South Carolina-based professional photographer James Quantz Jr, recently shared a video talking about his experience shooting American actress and model Angie Harmon. In the video, he talks about different aspects related to the shoot starting with getting the job and including details on some of the technical aspects of the shoot.
The complexities of shooting celebrities
Unlike shooting “normal” portraits, shooting celebrities commercially (and this might hold true for actors, athletes, politicians, and others), there are some challenges to the shoot that is above and beyond what you might face on a standard portrait shoot.
While on many shoots you typically deal with the client directly, with these types of shoots you will usually be working with an agency, network, or sometimes a magazine. This type of shoot might in some cases involve long preparations ahead of the shoot and quite a few people who might want to bring their own creative input to the table.
In many cases, you might need to prove that you have what it takes to shoot on this level and present a body of work that is relevant for the job (a lot might depend on such a shoot including possibly substantial amounts of money).
It is common to receive a mood board that will give the photographer a general idea of how the executives would like the image to look. From the photographer’s perspective, he needs to be ready to explain just how the required look will be achieved. If you are not confident here – you might lose the job so be ready.

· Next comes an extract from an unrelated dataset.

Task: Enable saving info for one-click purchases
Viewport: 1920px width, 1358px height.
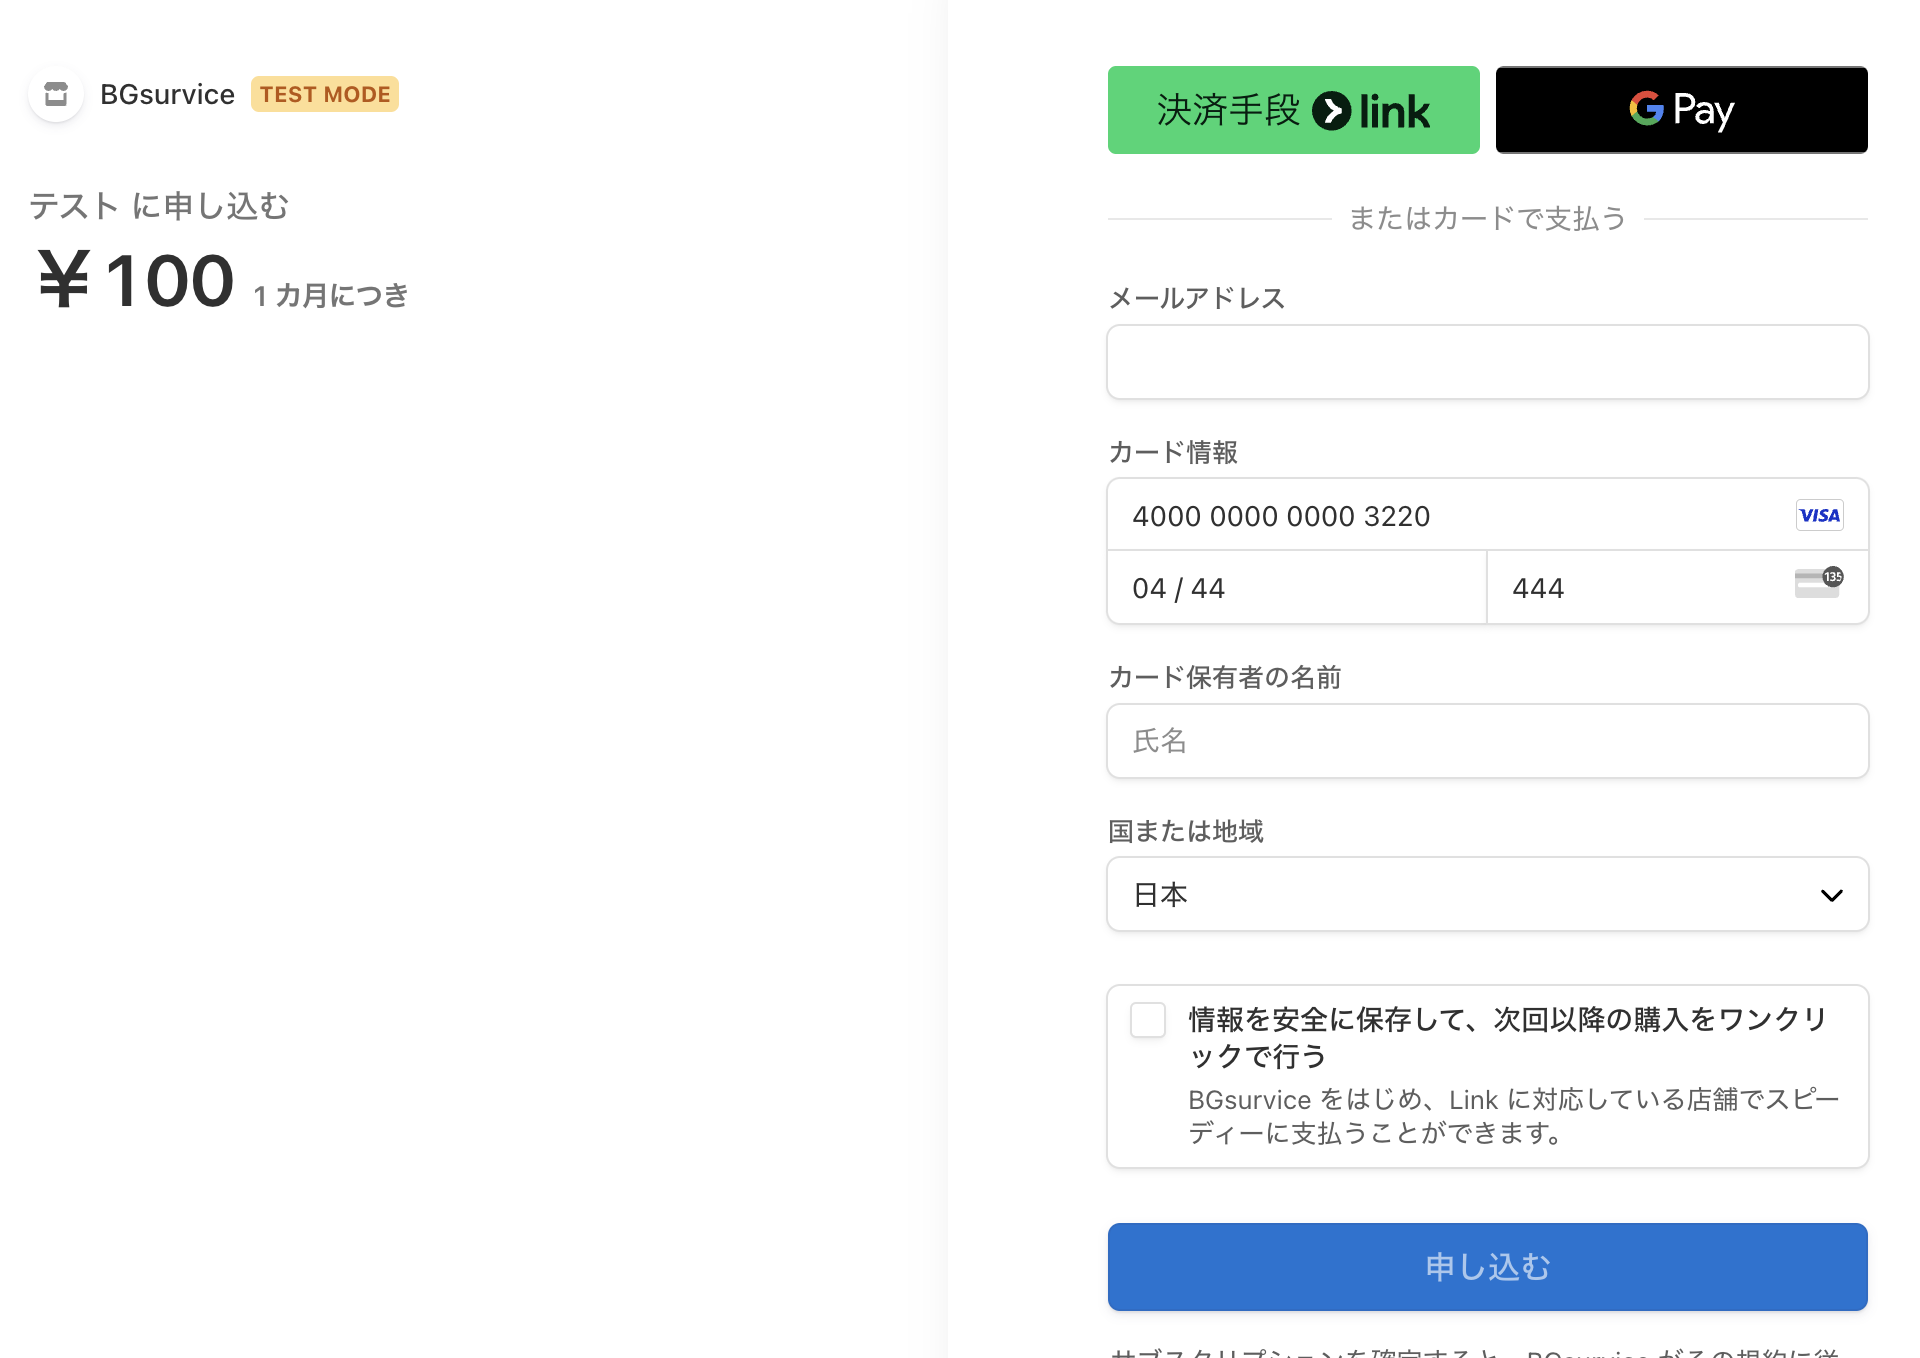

If you were successful in getting the job the next step is more logistical. working with the production company in many cases on where, when, and how the shoot will take place. This can be in your city half a world away and you need to be able to bring or secure all the gear that you will need in both cases.
According to Quantz Jr. being “easy to work with” might be a big bonus that can help you get more work from production companies that already deal with a lot of technical complexities and want to have a trustworthy photographer that they know will deliver every time.

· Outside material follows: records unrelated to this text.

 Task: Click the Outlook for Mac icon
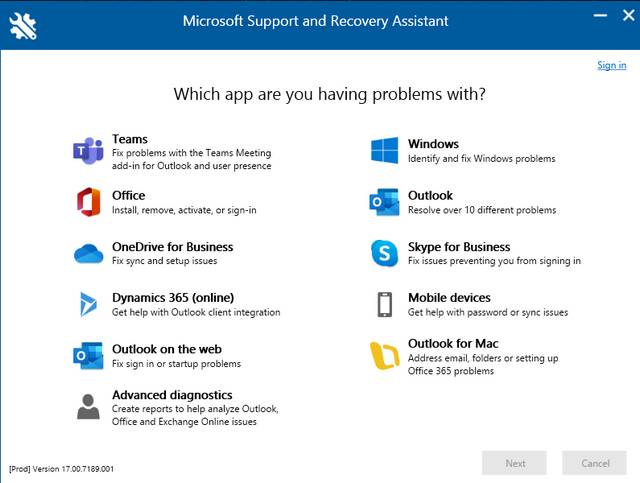tap(384, 356)
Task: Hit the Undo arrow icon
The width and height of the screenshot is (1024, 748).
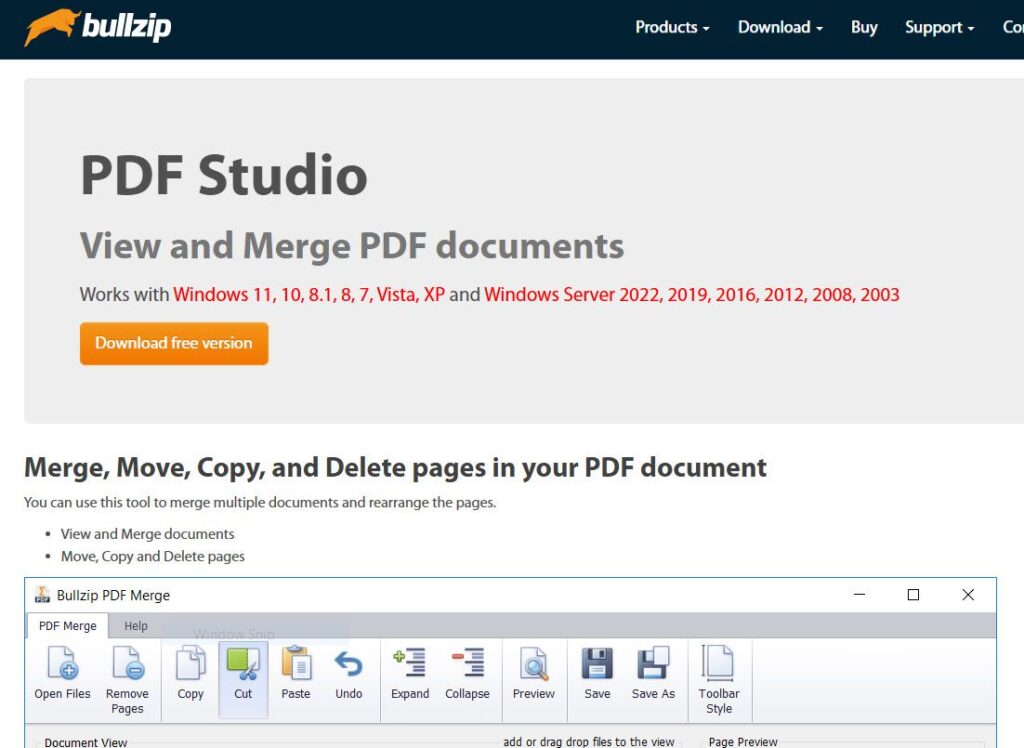Action: click(348, 665)

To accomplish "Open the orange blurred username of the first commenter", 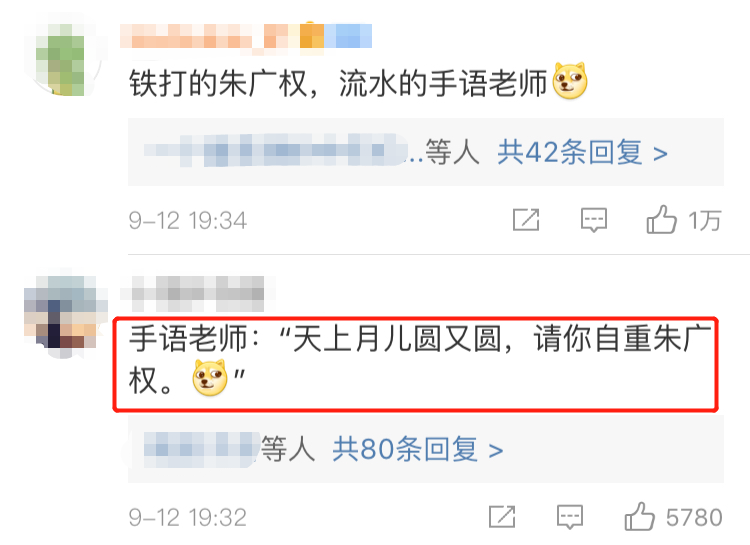I will pos(246,36).
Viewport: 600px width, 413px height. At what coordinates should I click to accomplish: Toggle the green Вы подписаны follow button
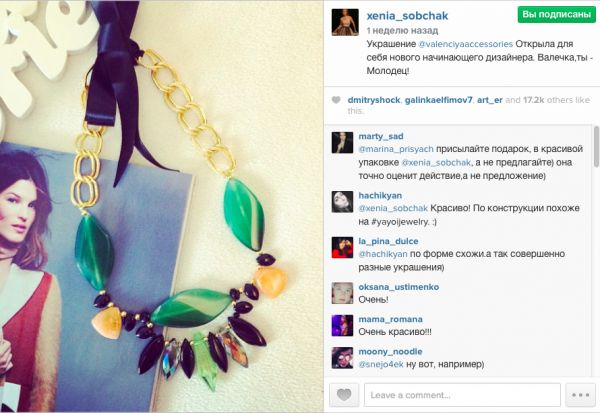tap(556, 15)
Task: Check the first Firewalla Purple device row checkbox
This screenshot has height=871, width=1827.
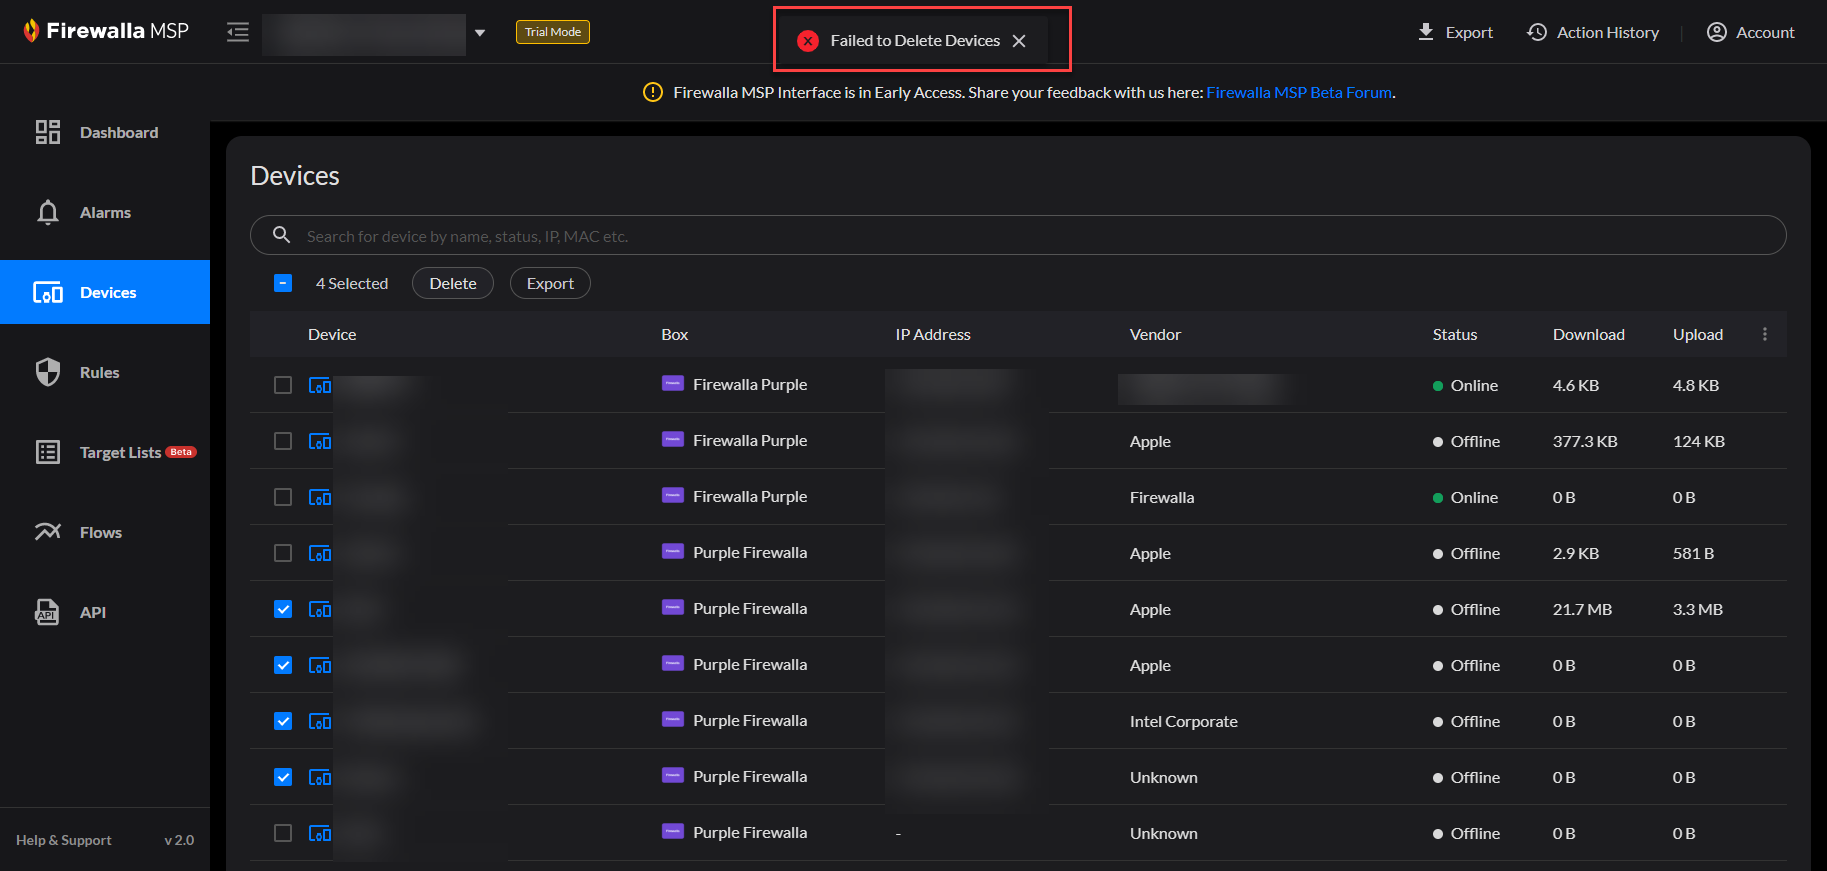Action: point(283,385)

For the current shoot, Quantz Jr. worked in a large auditorium which was used mostly to record promos for an upcoming show so the stills shoot was just a side aspect of a much bigger production taking place at the same time.
Some of the setup for this particular shoot was not really all that special. Quantz Jr. used a Canon R5 with a 24-70mm lens, five different lights strobes (profoto) over a gray background (that was later removed in post) as well as a V-flat for fill.
The biggest challenge of this shoot seems to be time. Quantz Jr. only had 10 minutes for the entire shoot and he was required to capture full body shots, standing shots, sitting, and tight images – we can certainly tell you that this isn’t a simple task.
To be able to prepare everything in time prior to the shoot a stand-in model was hired and helped Quantz Jr. to set up the lights in a proper way well before Harmon arrived.
Making this even more difficult was the fact that all the images he shot were transmitted to NY over the computer in real-time and viewed by the network team. To make this really challenging Quantz Jr. had an earpiece where he received instructions on changes from the team in NY as he was shooting.
This type of pressure is not something that most photographers are used to but Quantz Jr. has been shooting celebrity athletes for years and having very limited time with athletes is quite common in this type of work and luckily all went well with this shoot thanks to a lot of preparations as well as previous expirience.